╭─ Vorliegender Text

Bild: Gern gesehener Talkshow-Gast: Birgit Kelle bei Maybritt Illner (Archivbil…
Stuttgart Ende Juni, Birgit Kelles Blick streift über den Platz, der sich
allmählich mit Menschen füllt. Rosa und blaue Luftballons und Pappschilder
mit den Aufschriften „Demo für alle“, „Schützt unsere Kinder!“ und
„Gender-Ideologie stoppen“ werden verteilt. In ihrer Rede wird Birgit Kelle
vor dem Bildungsplan 2015 warnen: Es sei das Ende der Meinungsvielfalt,
wenn an den Schulen sexuelle Vielfalt gelehrt werde. Erziehungsrecht sei
Elternrecht.

╰─
╭─ Einträge im Datensatz

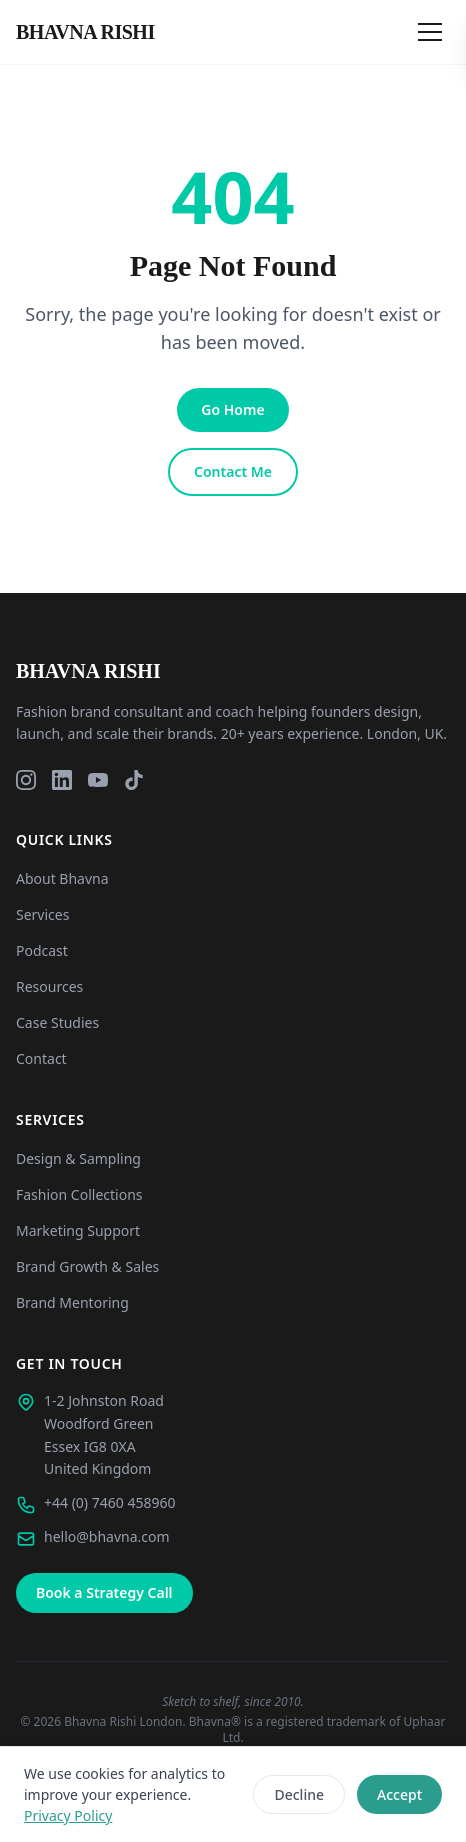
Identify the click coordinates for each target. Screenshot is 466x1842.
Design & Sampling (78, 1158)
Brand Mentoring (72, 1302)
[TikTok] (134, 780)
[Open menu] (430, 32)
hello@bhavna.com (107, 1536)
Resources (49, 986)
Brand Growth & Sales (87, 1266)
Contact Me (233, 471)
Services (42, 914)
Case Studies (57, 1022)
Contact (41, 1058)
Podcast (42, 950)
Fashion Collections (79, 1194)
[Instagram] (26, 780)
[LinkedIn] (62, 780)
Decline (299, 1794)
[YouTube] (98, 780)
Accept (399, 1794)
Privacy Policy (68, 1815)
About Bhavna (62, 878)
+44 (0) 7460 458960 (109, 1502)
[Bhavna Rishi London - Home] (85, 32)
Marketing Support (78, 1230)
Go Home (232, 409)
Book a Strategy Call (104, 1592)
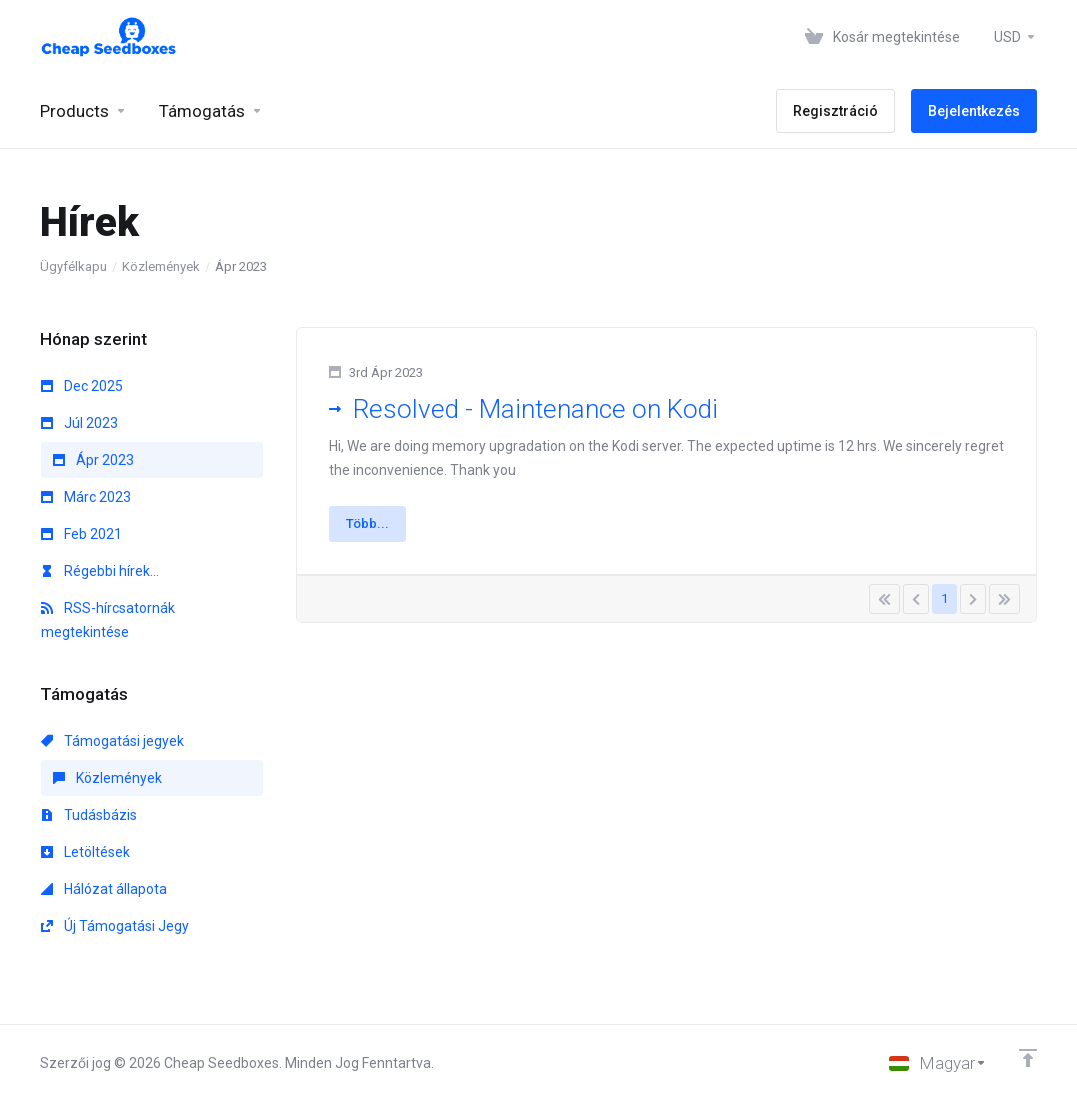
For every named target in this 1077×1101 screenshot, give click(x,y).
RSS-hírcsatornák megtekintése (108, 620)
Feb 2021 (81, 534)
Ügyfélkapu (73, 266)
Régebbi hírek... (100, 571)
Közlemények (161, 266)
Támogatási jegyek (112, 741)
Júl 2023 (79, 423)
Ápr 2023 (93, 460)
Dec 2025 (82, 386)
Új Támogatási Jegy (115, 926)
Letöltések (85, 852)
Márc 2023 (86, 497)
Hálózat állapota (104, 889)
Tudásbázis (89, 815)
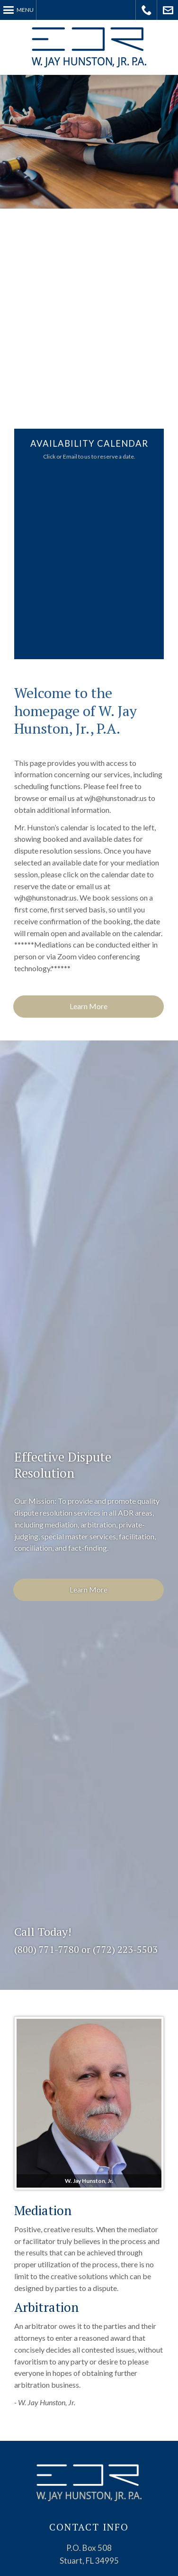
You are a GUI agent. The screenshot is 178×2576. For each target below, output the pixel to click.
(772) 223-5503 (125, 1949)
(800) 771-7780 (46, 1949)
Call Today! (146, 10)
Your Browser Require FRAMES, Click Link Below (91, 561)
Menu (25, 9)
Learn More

╰─
╭─ Einträge im Datensatz

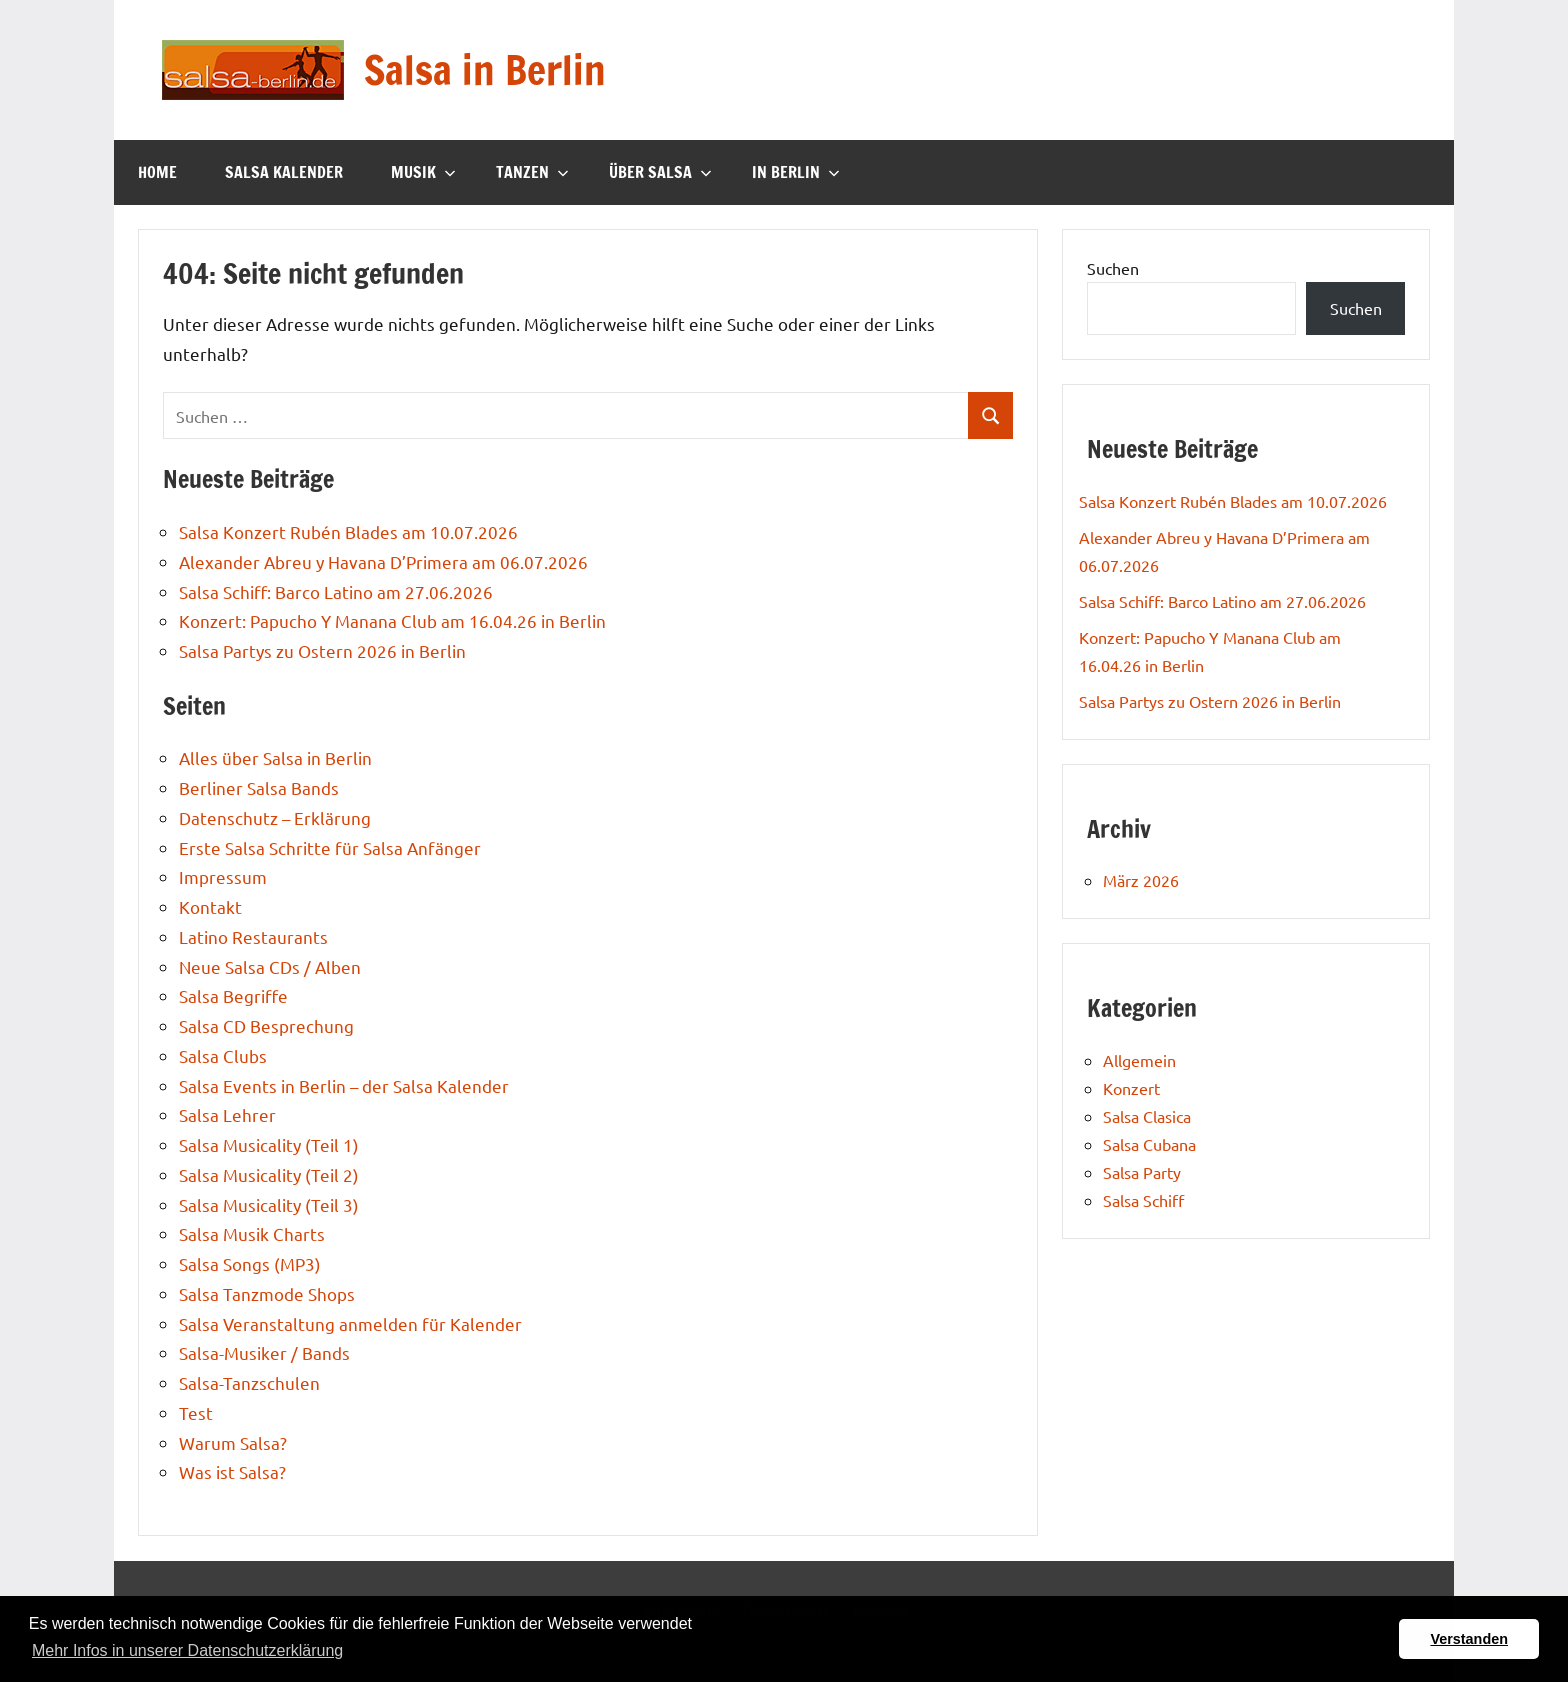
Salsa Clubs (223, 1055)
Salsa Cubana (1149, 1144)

╰─

## Aufgabe
Schreib aus dem Text über Birgit Kelles Auftritt in Stuttgart die Stelle Wort für Wort ab, die bei „Bild: Gern gesehener“ anfängt und bei „Elternrecht.“ aufhört.

## Vollständige Antwort
Bild: Gern gesehener Talkshow-Gast: Birgit Kelle bei Maybritt Illner (Archivbil…
Stuttgart Ende Juni, Birgit Kelles Blick streift über den Platz, der sich
allmählich mit Menschen füllt. Rosa und blaue Luftballons und Pappschilder
mit den Aufschriften „Demo für alle“, „Schützt unsere Kinder!“ und
„Gender-Ideologie stoppen“ werden verteilt. In ihrer Rede wird Birgit Kelle
vor dem Bildungsplan 2015 warnen: Es sei das Ende der Meinungsvielfalt,
wenn an den Schulen sexuelle Vielfalt gelehrt werde. Erziehungsrecht sei
Elternrecht.